Une tête mise à prix. Des restrictions de déplacement. Des interrogatoires. Mais aussi des mariages et des célébrations. Près de deux mois après la libération d'un premier groupe de prisonniers palestiniens dans l'échange pour le soldat Shalit, et à la veille de la deuxième phase, La Presse s'est penchée sur leur nouvelle vie loin des barreaux.

Hani Jaber a l'impression de vivre «dans un film américain de cow-boys». Des affiches placardées dans sa ville natale d'Hébron, en Cisjordanie, montrent son visage et offrent une récompense - jusqu'à 100 000$, selon les médias israéliens - pour des informations sur ses allées et venues.

Un groupe de colons radicaux, opposés à sa libération, serait derrière l'initiative. Plusieurs ne voient pas d'un bon oeil la libération de l'homme de 36 ans, condamné à deux peines de prison à vie il y a 18 ans pour le meurtre d'un des leurs. Hani Jaber a été relâché il y a près de deux mois, en même temps que 476 autres prisonniers palestiniens, dans une entente entre Israël et le Hamas pour la libération du soldat israélien Gilad Shalit.

La deuxième phase de l'échange devrait avoir lieu demain et permettre à plus de 550 détenus supplémentaires de quitter les prisons. À sa libération, l'armée israélienne a conseillé à Hani Jaber de ne pas retourner à la maison familiale, dans une région où les tensions entre les colons israéliens et les Palestiniens sont particulièrement vives.

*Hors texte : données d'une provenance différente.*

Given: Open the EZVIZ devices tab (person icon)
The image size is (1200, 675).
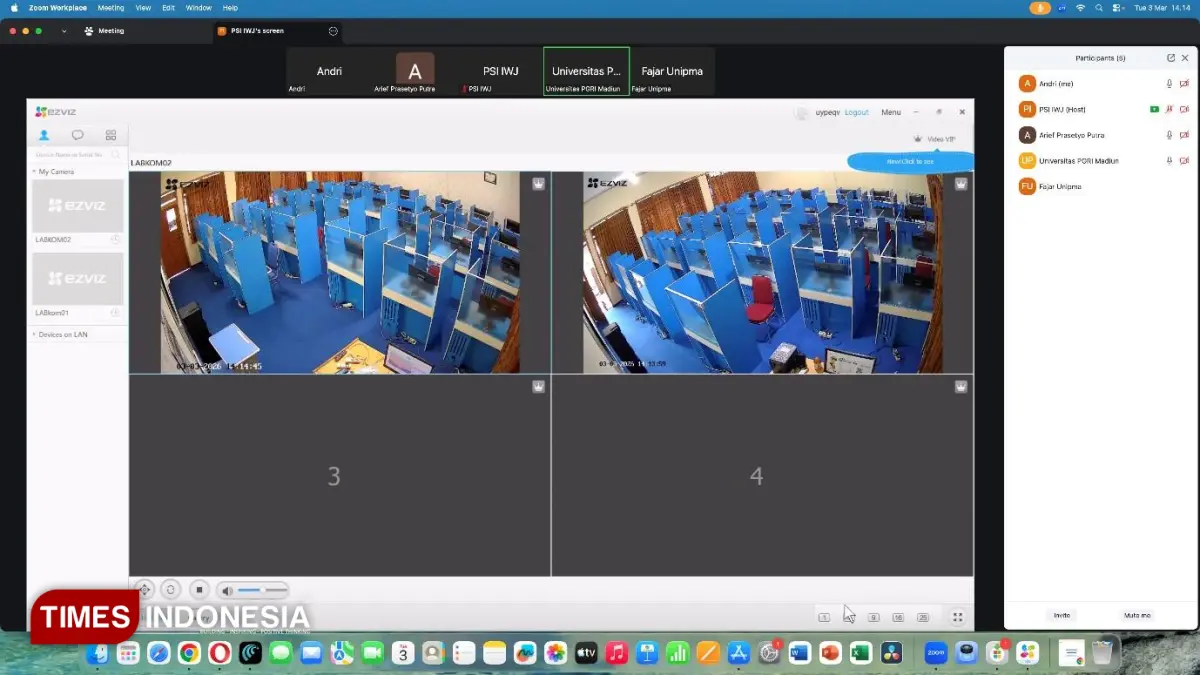Looking at the screenshot, I should pos(44,135).
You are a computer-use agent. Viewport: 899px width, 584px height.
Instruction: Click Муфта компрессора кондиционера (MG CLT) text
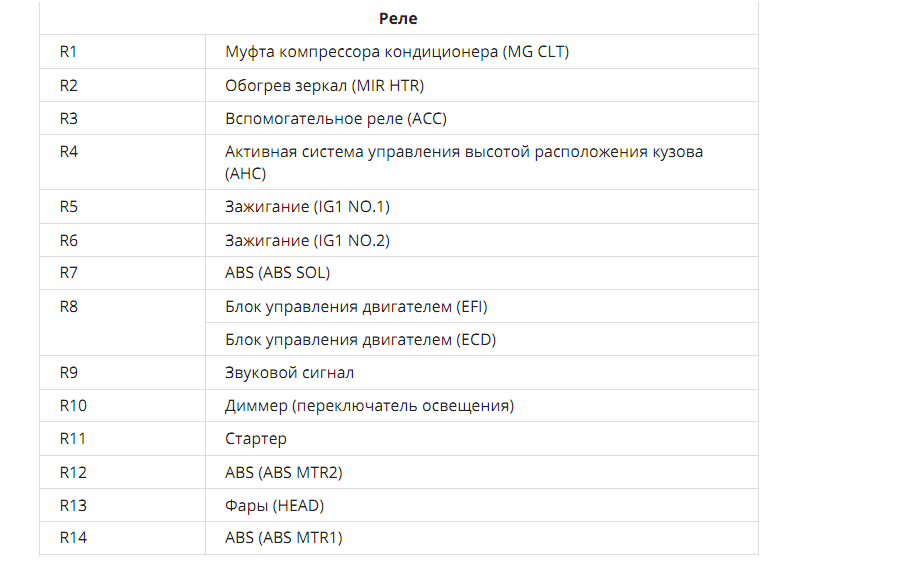tap(397, 52)
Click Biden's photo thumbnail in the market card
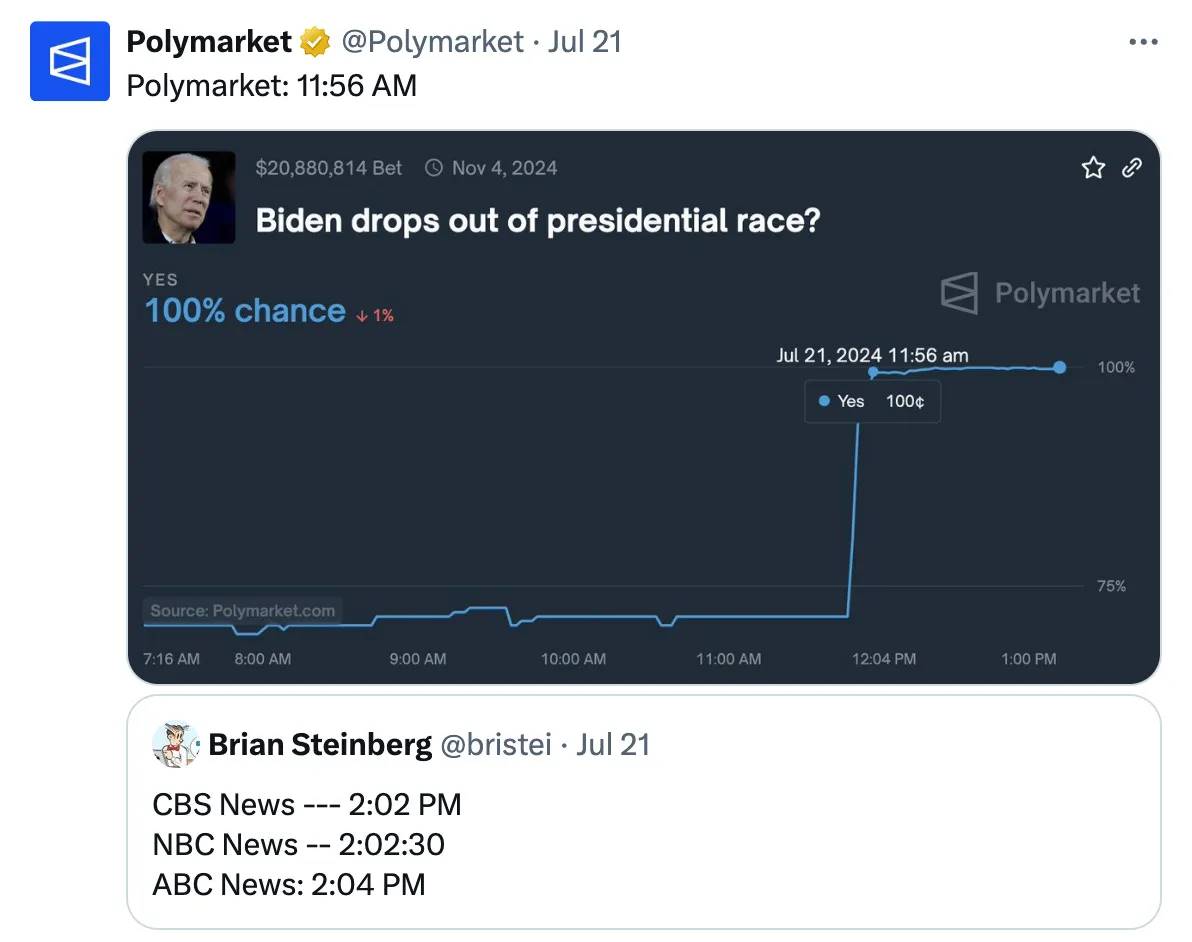Viewport: 1192px width, 942px height. pos(189,198)
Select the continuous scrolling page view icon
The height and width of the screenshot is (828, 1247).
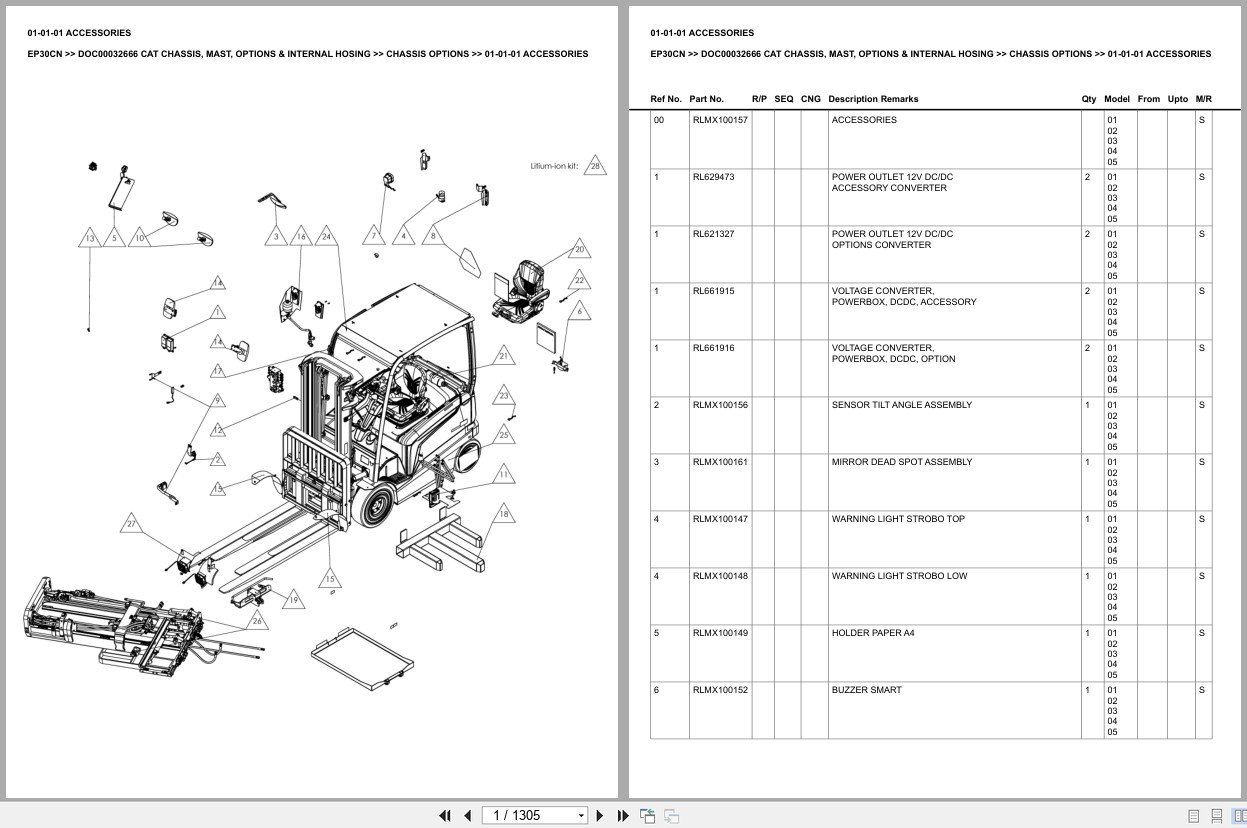pos(1216,816)
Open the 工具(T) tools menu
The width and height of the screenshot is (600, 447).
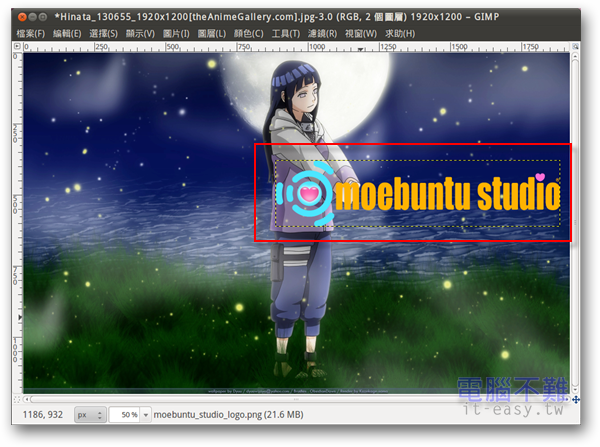285,34
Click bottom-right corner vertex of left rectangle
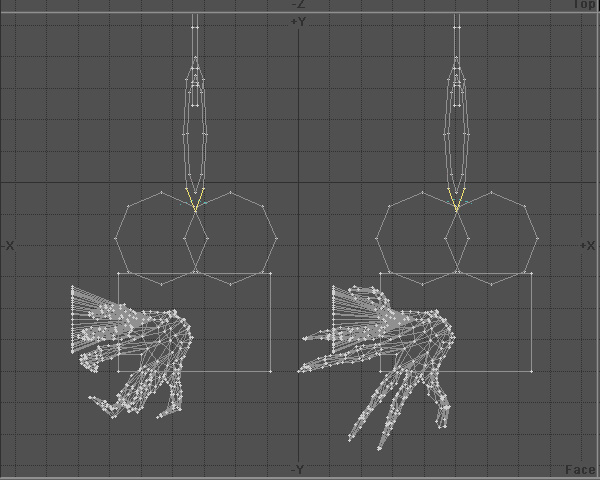 (x=271, y=371)
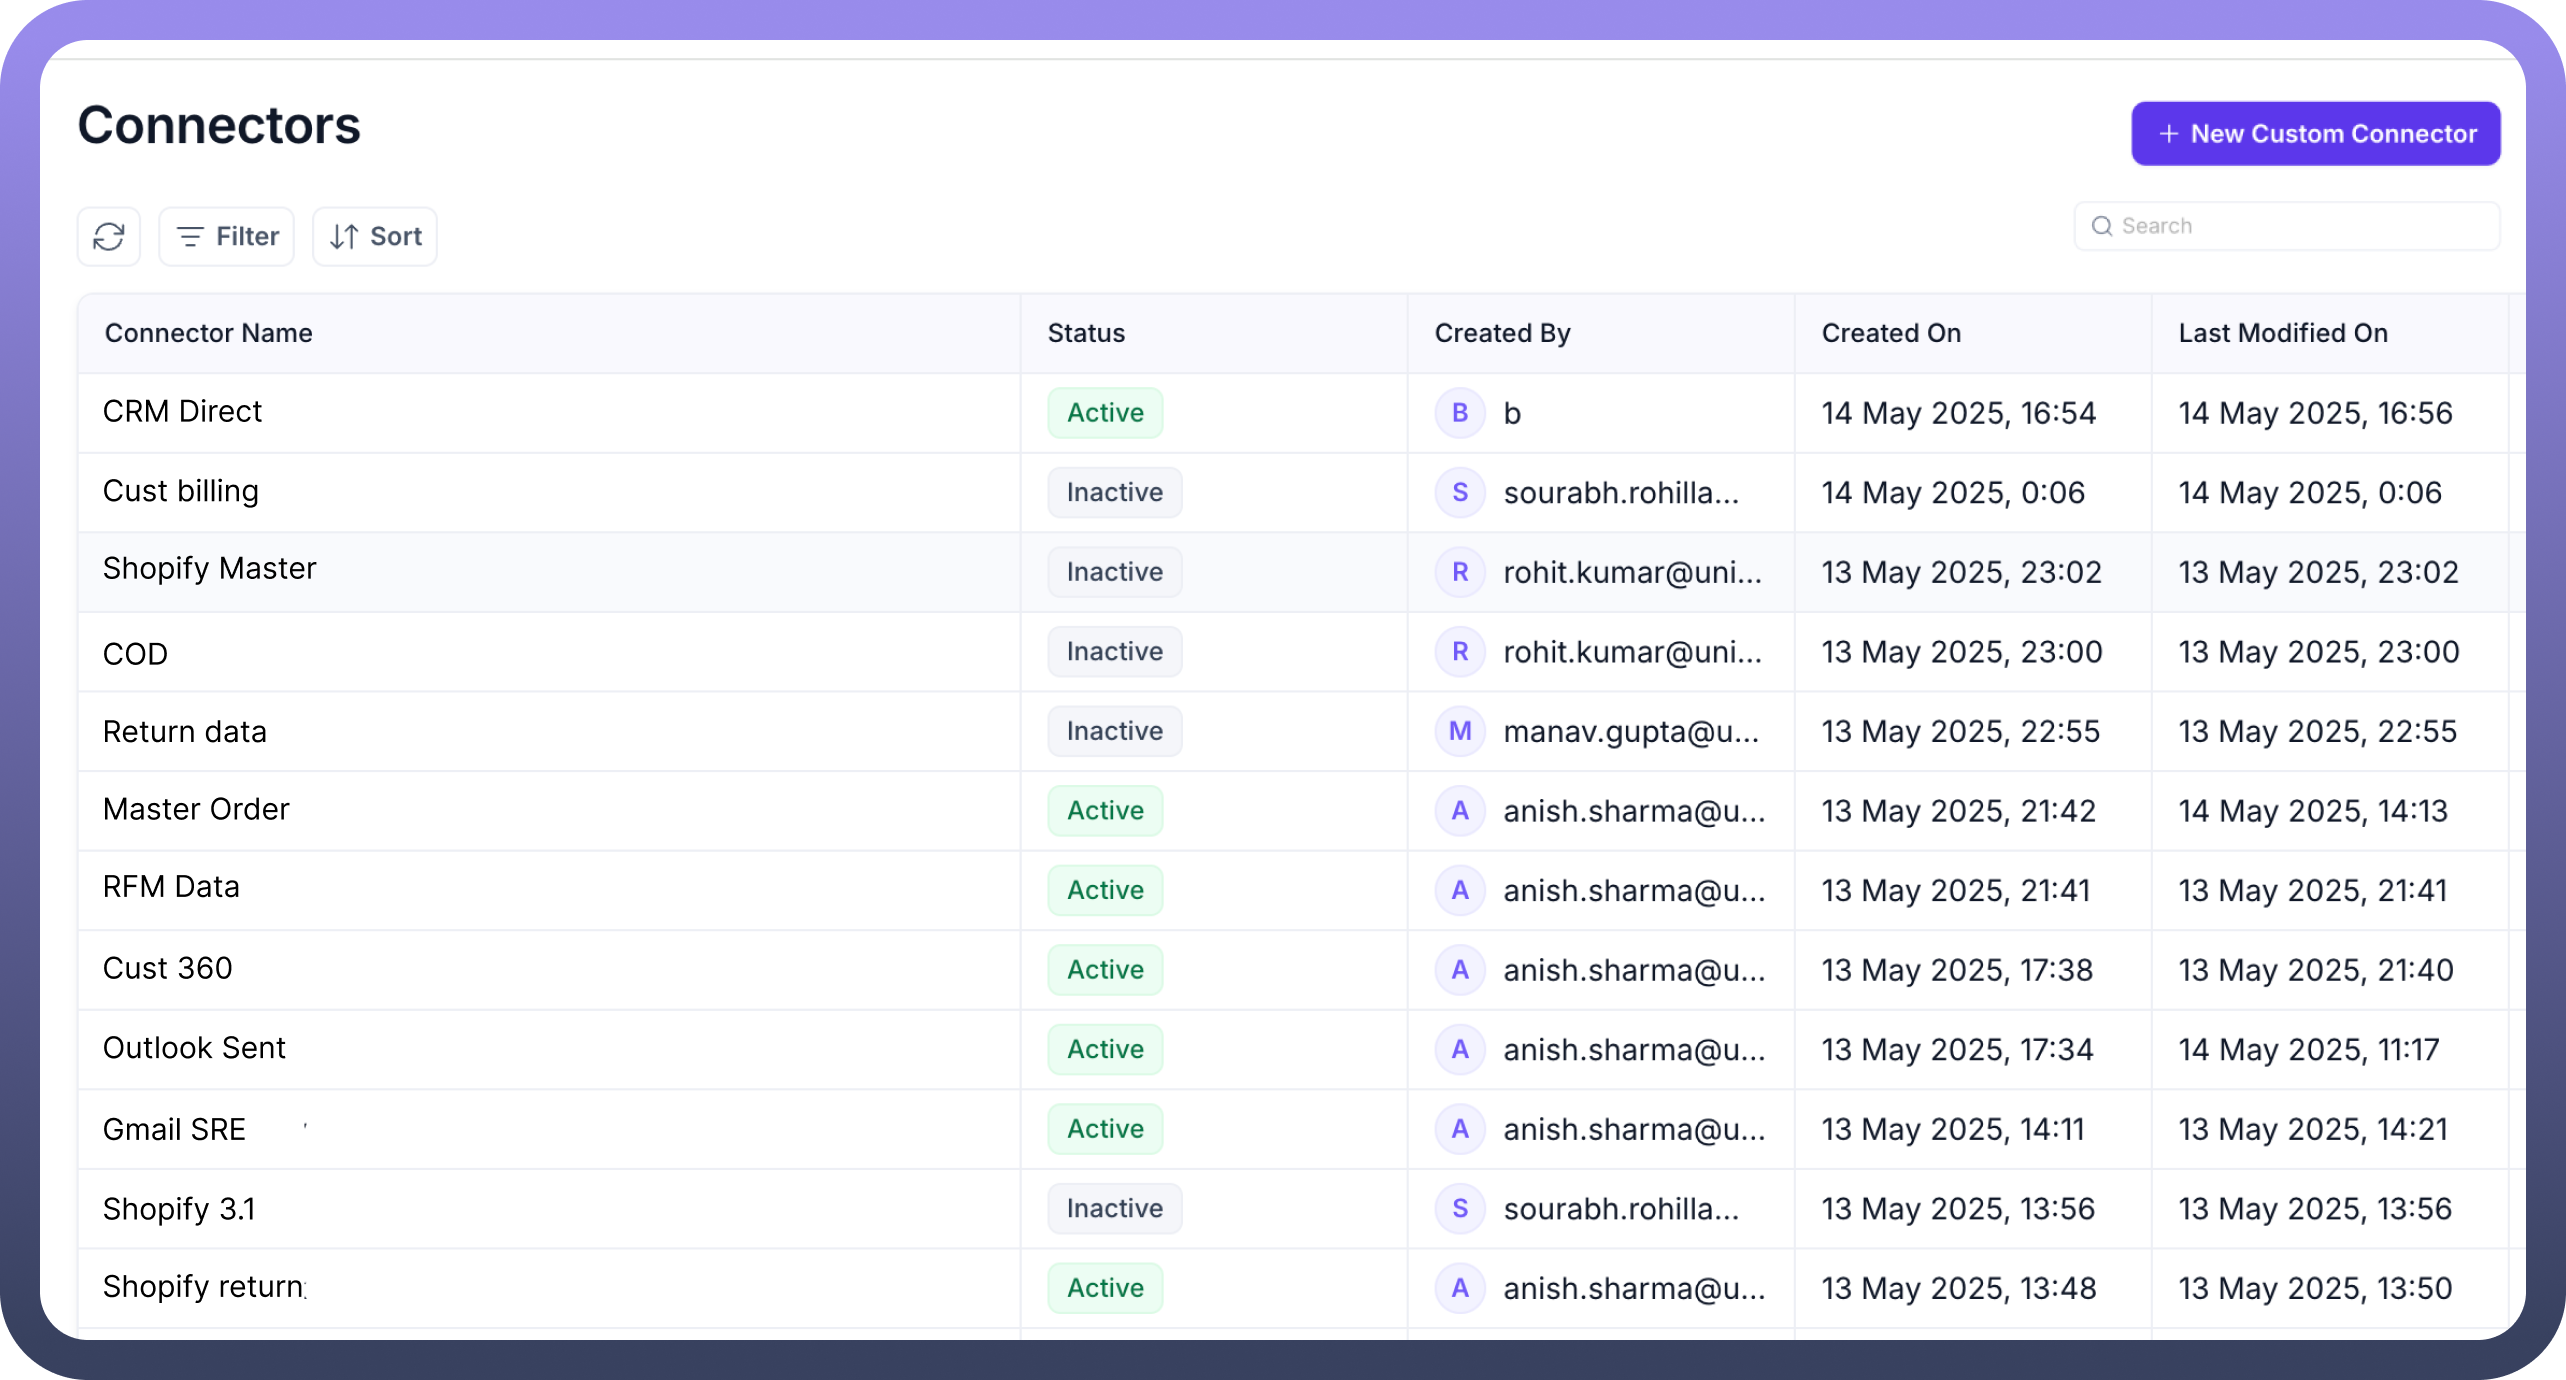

Depuis, il se cache et limite ses déplacements.

«Avec la récompense offerte, je ne sais pas d'où le coup de poignard va venir, dit, d'une voix posée, l'homme barbu rencontré par La Presse. Je suis très prudent. Je me sens en danger. Il y a toujours quelqu'un de la famille qui m'accompagne. Puisque je suis absent depuis 18 ans, je ne connais plus les gens, je dois faire attention à qui je rencontre.»

Cas exceptionnel

Le cas d'Hani Jaber reste exceptionnel, selon les données compilées par Addameer, organisme qui s'occupe des droits des prisonniers. Pour plusieurs ex-détenus, les problèmes recensés concernent surtout la difficulté à obtenir des autorisations pour des déplacements et les interrogatoires menés par le service de sécurité israélien. «Nous pensons que les autorités israéliennes vont arrêter de nouveau les ex-détenus à la première occasion», croit Mourad Jadallah, chercheur judiciaire pour Addameer.

Malgré tout, les anciens prisonniers reprennent tranquillement une vie normale. Certains se sont mariés ou ont assisté au mariage de leurs enfants. D'autres ont commencé à bâtir des maisons avec des sommes accordées par l'Autorité palestinienne et le gouvernement du Hamas dans la bande de Gaza.

Libéré après 31 ans de prison, Fouad Al-Razem a fait le pèlerinage à La Mecque. Il s'est marié la semaine dernière. L'homme de 54 ans de Jérusalem faisait partie d'une cellule qui a attaqué et tué des soldats israéliens dans les années 70. Il a été libéré dans la bande de Gaza, comme 164 prisonniers originaires de Jérusalem ou de la Cisjordanie.

«C'est difficile parce qu'on n'a pas de famille ici. J'espère pouvoir retourner à Jérusalem», souligne-t-il dans une entrevue téléphonique.

»Douloureux»

Pour plusieurs Israéliens qui ont dénoncé les termes de l'échange, voir les ex-détenus accueillis en héros et se rebâtir une vie reste difficile. Yossi Zur, qui a perdu son fils de 17 ans dans un attentat en 2003, a plaidé en Cour suprême contre l'accord. «Le gouvernement les a laissés gagner, soupire-t-il. Quand je les vois dans des hôtels ou recevoir de l'argent ou construire des maisons comme si rien n'était arrivé, c'est très douloureux.» Trois hommes condamnés pour leur rôle dans l'attentat dans lequel son fils a péri ont été libérés.

L'association de familles de victimes d'actes terroristes, dont il fait partie, devait regarder de près la liste des prisonniers libérés dans la deuxième phase de l'échange. Le premier ministre israélien a d'ailleurs promis de relâcher en majorité des criminels emprisonnés pour des délits mineurs.

Dans une vidéo mise en ligne dimanche dernier, Gilad Shalit a remercié les gens qui se sont mobilisés pour le faire libérer. «Je suis convaincu que votre lutte prolongée, malgré toutes les difficultés, ainsi que le soutien de ma famille ont été des facteurs déterminants qui ont conduit à ma libération», a-t-il dit. Le jeune soldat, détenu par le Hamas dans la bande de Gaza pendant plus de cinq ans, n'a pas été autorisé à parler aux médias depuis sa libération le 18 octobre.